Am 31. Dezember 1973 spielten die ihren ersten Gig und als sie damals dringend einen Namen brauchten, half der Blick auf einen englischen Staubsauger, denn dort fand sich die Bezeichnung AC/DC. Nein, dieser Band-Name hat also wohl wirklich nichts mit sexuellen Anspielungen oder anti-christlichen Statements irgendwelcher Art zu tun.

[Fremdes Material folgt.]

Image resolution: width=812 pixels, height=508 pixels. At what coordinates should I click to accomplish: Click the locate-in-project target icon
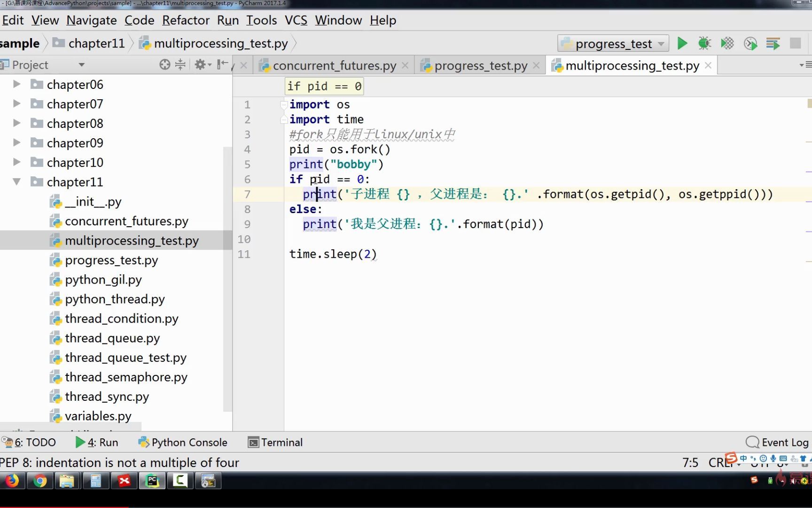point(164,64)
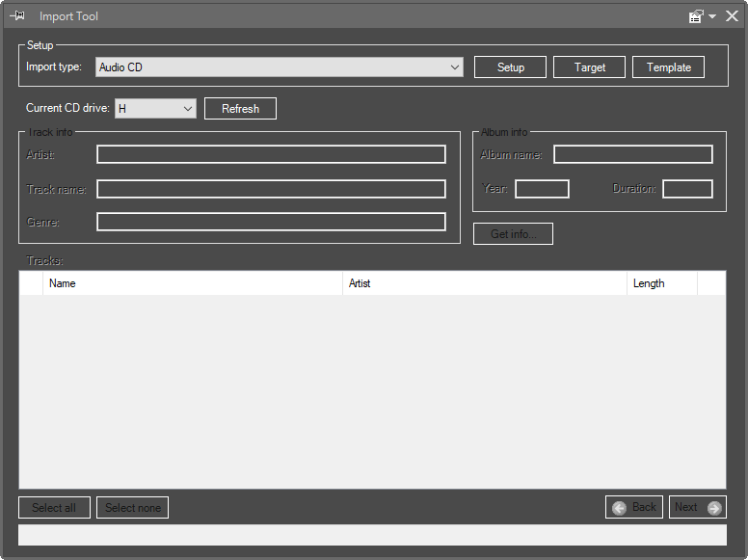Sort tracks by Name column header

tap(193, 283)
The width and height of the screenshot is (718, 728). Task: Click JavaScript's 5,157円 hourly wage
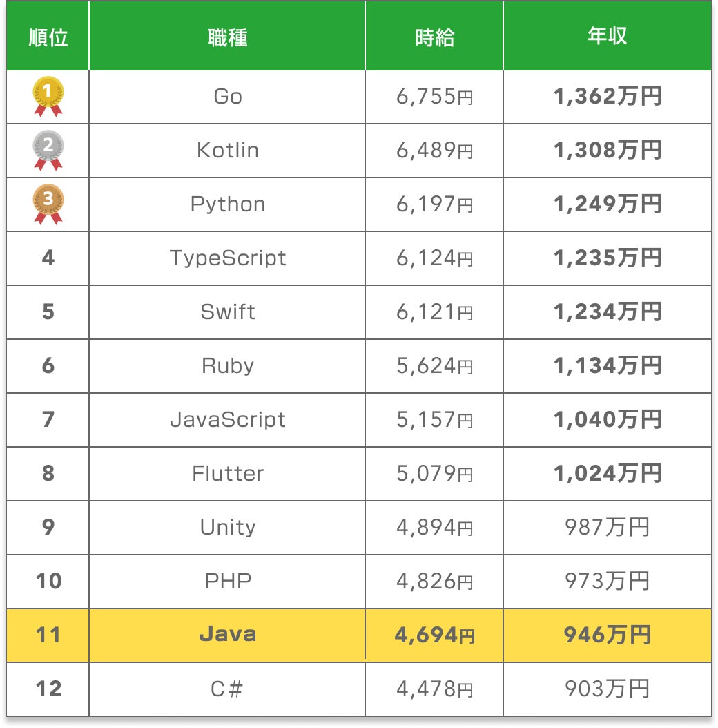[x=434, y=420]
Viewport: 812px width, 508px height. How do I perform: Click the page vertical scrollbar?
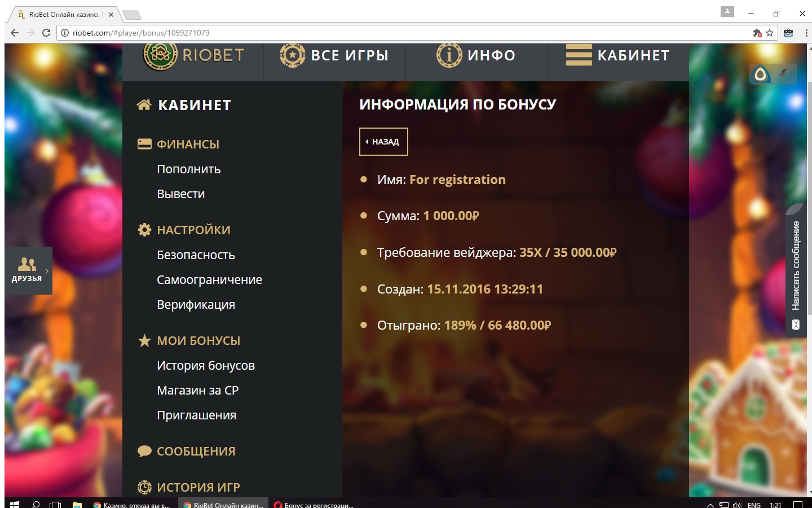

Genauso wenig wie die Jungs definitiv keine Punker waren, obwohl die Presse die Musik aufgrund ihrer Aggressivität und der teilweise hohen Tempi, etwa beim Klassiker ,Let There Be Rock‘, in die Nähe der Ende der 70er aufkommenden Punk-Bewegung stellten – trotz vehementer Gegenwehr von AC/DC selbst. Zum legendären frühen Lineup gehörte natürlich Ronald Belford „Bon“ Scott, von Hause aus eigentlich Drummer. Er besaß reichlich Erfahrung als Sänger, hatte er doch schon bei diversen Bands, u. a. The Valentines und Fraternity mitgemischt.

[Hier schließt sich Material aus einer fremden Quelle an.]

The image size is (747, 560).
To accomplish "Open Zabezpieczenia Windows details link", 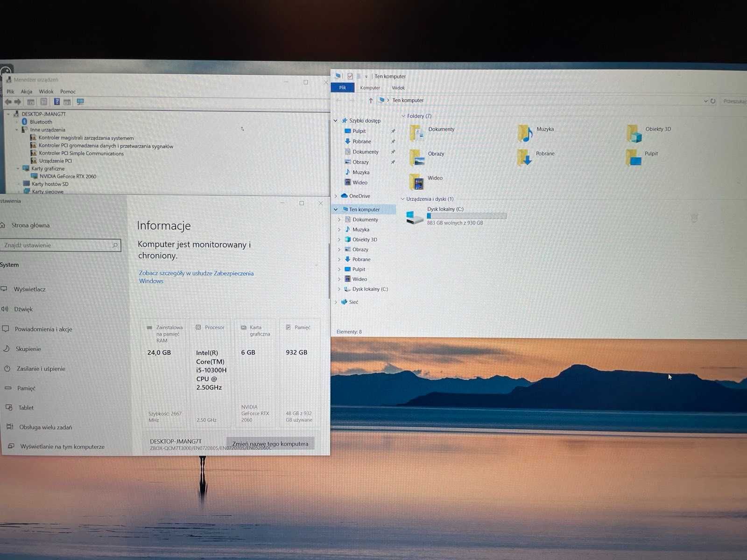I will [x=196, y=277].
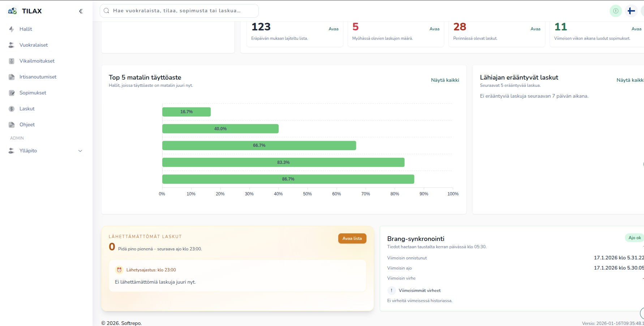Viewport: 644px width, 326px height.
Task: Click the Avaa lista button
Action: coord(352,238)
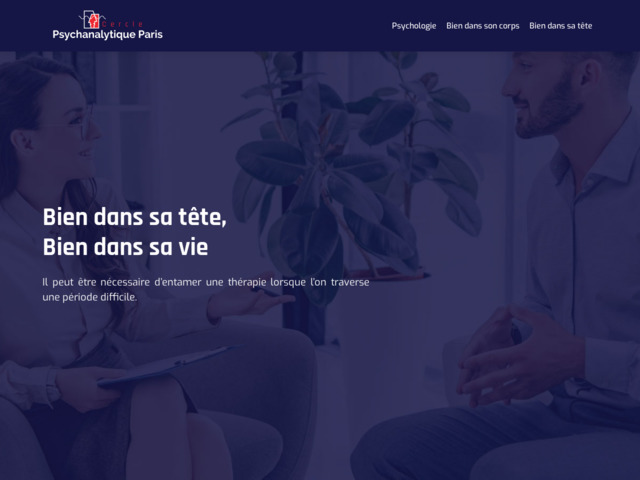
Task: Click the paragraph about entamer une thérapie
Action: [206, 290]
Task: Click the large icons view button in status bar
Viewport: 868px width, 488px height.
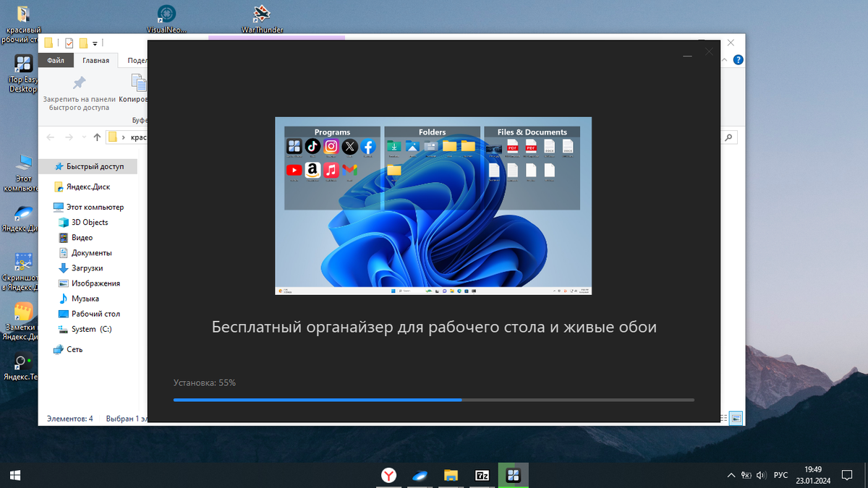Action: (x=736, y=418)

Nach einer gemeinsamen Jam-Session mit AC/DC bot man ihm den Job als Frontmann kurzerhand an, da die Young-Brothers mit ihrem damaligen Sänger Dave Evans überhaupt nicht zufrieden waren. Nach ein paar Wochen Bedenkzeit stieg Bon Scott schließlich ein und wurde so der charismatische und bis heute bei Fans unvergessene Frontmann der entscheidenden frühen Jahre.
Mit ,High Voltage‘ kam 1975 das erste Album, dem dann in schneller Folge ,Dirty Deeds Done Dirt Cheap‘, ,Let There Be Rock‘ und ,Powerage‘ folgten – immer erfolgreicher und immer weniger Blues-orientiert wie noch zu Beginn, dafür zunehmend klarer und vor allem härter – der Titel der offiziellen LiveScheibe dieser Jahre traf’s schon ganz gut: ,If You Want Blood You’ve Got It‘!

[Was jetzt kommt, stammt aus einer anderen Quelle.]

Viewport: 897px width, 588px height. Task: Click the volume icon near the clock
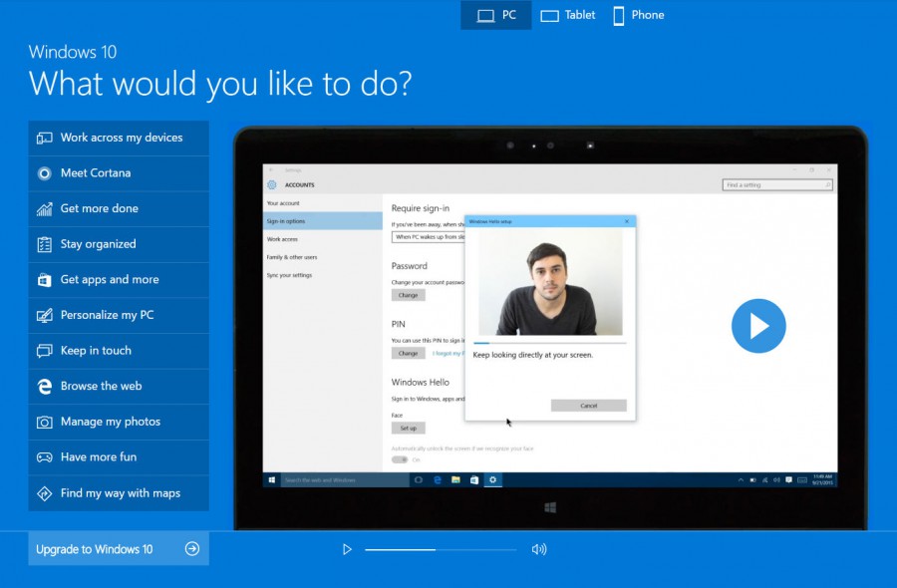776,479
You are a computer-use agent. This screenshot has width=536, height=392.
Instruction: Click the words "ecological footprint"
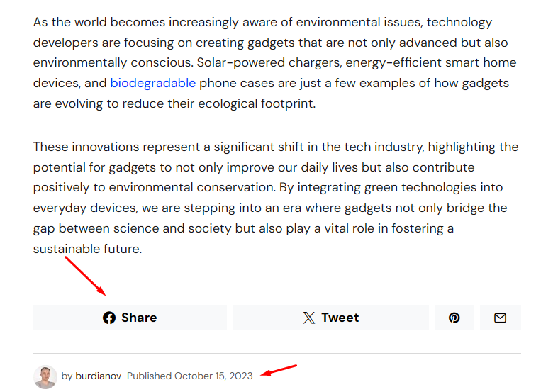(x=257, y=103)
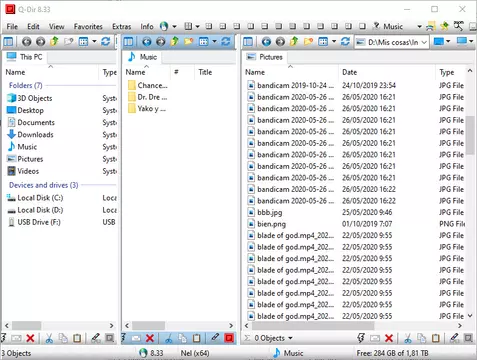Open Local Disk (D:) in This PC
The image size is (477, 360).
[x=40, y=210]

Und in dieser hektischen Zeit, als AC/DC mit umjubelten Tourneen zum endgültigen Sprung in die internationale Oberliga ansetzen, entsteht 1979 ihr Album ,Highway To Hell‘, das letzte mit Sänger Bon Scott, der bald darauf in der Nacht vom 19. Februar 1980 elendiglich an seinem eigenen Erbrochenem ersticken wird.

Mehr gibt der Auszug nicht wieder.